Programming towards the end of programming
Let's admit the fact that AI and androids are going to replace every career, including those we think are irreplaceable for their requirements of human intelligence. That will be the end of every career, including my own, which is programming.
I used to be, and still am, interested in the world of computer science. Previously I would read long articles trying to understand a field I am not familiar with. I would read Wikipedia, read the docs, or read the source code to understand C++, templates, TypeScript generic gymnastics or ECMAScript standards. Not every time I got lucky to figure out what was going on, due to the ambiguity of human languages, due to the lack of reading ability or due to limitations of my working memory. I tried to google, tried to ask, and now I can just ask GPT for its help - or just ask GPT directly and skip those blogs. Honestly, LLMs greatly make up for my bandwidth and I get to learn fast about Typed Lambda Calculus, Row Polymorphism, Hindley Milner, data racing, distributed systems... you name it, a lot more quickly and smoothly. When you get those thinking machines going, they answer your questions in your first language, and answer your questions directly. You don't need StackExchange or Quora to find answers to someone else's questions. Your own get answered right away.

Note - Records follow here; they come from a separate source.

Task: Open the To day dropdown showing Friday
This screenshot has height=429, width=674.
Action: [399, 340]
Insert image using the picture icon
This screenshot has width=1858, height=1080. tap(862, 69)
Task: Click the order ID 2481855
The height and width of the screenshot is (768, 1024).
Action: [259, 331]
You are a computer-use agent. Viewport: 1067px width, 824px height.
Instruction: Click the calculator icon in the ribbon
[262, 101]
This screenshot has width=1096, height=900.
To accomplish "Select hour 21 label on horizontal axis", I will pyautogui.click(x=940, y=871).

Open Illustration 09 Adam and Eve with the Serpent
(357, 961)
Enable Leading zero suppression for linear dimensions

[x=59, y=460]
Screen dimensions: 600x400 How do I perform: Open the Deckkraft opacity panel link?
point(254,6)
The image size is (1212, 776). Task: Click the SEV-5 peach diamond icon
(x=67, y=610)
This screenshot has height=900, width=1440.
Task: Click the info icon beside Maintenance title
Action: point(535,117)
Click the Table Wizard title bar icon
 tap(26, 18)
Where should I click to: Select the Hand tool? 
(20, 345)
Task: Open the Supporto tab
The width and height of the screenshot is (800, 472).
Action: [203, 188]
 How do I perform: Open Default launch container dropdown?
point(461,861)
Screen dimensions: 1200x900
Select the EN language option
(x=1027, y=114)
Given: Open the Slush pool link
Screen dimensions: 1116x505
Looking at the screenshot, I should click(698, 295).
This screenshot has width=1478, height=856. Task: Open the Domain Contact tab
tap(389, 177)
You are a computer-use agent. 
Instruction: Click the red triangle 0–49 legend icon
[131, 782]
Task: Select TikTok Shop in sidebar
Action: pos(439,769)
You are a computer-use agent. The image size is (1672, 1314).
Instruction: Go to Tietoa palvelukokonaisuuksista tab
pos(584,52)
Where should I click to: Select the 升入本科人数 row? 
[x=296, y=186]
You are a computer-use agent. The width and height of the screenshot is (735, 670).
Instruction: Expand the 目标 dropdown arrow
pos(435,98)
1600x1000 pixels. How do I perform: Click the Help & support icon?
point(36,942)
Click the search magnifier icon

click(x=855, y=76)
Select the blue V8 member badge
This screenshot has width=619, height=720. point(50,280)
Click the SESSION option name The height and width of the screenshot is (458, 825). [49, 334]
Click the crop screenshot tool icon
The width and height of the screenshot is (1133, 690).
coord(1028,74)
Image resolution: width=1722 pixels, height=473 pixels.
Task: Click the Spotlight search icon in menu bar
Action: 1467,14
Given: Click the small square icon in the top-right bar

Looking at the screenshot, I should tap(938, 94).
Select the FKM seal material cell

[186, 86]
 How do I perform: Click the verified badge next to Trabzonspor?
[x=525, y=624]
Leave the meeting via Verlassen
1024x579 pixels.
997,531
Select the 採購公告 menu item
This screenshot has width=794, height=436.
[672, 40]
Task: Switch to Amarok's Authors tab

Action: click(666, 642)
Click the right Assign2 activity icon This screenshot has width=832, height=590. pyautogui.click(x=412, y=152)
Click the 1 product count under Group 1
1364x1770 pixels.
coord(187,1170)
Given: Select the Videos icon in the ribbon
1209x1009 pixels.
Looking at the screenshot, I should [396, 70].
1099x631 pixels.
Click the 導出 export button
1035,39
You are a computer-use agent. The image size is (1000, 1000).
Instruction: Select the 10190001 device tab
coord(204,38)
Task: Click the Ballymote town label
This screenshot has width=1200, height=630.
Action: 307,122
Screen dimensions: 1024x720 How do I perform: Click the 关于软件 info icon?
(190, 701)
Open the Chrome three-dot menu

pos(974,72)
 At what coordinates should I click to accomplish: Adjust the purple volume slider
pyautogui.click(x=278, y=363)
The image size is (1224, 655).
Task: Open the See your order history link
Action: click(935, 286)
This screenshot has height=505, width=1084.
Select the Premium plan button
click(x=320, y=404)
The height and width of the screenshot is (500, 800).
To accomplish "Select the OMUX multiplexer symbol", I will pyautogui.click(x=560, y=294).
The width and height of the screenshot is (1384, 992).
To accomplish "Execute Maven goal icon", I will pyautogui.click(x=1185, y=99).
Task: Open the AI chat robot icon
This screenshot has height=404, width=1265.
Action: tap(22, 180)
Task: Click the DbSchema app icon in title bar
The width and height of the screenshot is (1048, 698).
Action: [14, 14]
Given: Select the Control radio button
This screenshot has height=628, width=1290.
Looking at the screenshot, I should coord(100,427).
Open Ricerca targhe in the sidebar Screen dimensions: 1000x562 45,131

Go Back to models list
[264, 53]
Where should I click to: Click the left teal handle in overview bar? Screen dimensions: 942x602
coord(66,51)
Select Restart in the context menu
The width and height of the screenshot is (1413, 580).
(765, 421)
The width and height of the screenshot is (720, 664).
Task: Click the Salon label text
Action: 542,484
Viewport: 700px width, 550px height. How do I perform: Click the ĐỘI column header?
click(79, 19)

We all know this is good news, but part of my gut feels weird. With the process of learning being easier, the "value" of the knowledge is doomed to fade away. Want something geeky like Haskell? AI will create a better one day. Just want to get an app up and running and do it quick and dirty? AI can do that right now. The value of human knowledge and skills is fading away, simply because there is a bigger brain powered by gigawatts that can absorb those ideas and emit better than any human being. In the year of 2026, we are stuck on the context size and unpredictable agentic behavior. But who knows if human brains will still outperform AI in every essential way? This is the future, and future is the end of human knowledge.
I am still working on TypeScript for my "societal value". I can come up with side projects and do it just for fun. None of these requires me to write it line by line. When AI makes mistakes, I get lucky for the error that requires me to steer its way, since that is the cause for me sitting at the desk. All I know is that the conversation with the agent will be sent to Anthropic to analyze and train a better agent, until the agent will not require a steering man. The societal value of human intelligence comes to its end, overshadowed by mechanic brains.
There is one last question: do you still learn and create, even if it will be wiped of its societal value at the end of the day? This is the one question I do not see on SNS, and of course never seriously answered.
The question reminds me of the long philosophical thinking on death. We are all going to die, and we keep living for different reasons. Putting the religious reasons and biological instincts aside, we can ask ourselves: why do you do what you do, even if it will be void after your life? The subject changes, but the pattern is kept. It just changes to another commonly recognized value - human knowledge. And the effect is universal.
Will you keep learning? Not the "how to get your agent to behave well with this prompt", but the ground knowledge of language details, database rationale, type theories that support your application?
The answer for me is the same as "will you eat gourmet or just anything that keeps you alive since you will die anyways". And, what if I am wrong, and there is indeed a limit for AI agents to do humanly stuff? I would like to say the possibility is very thin but not zero.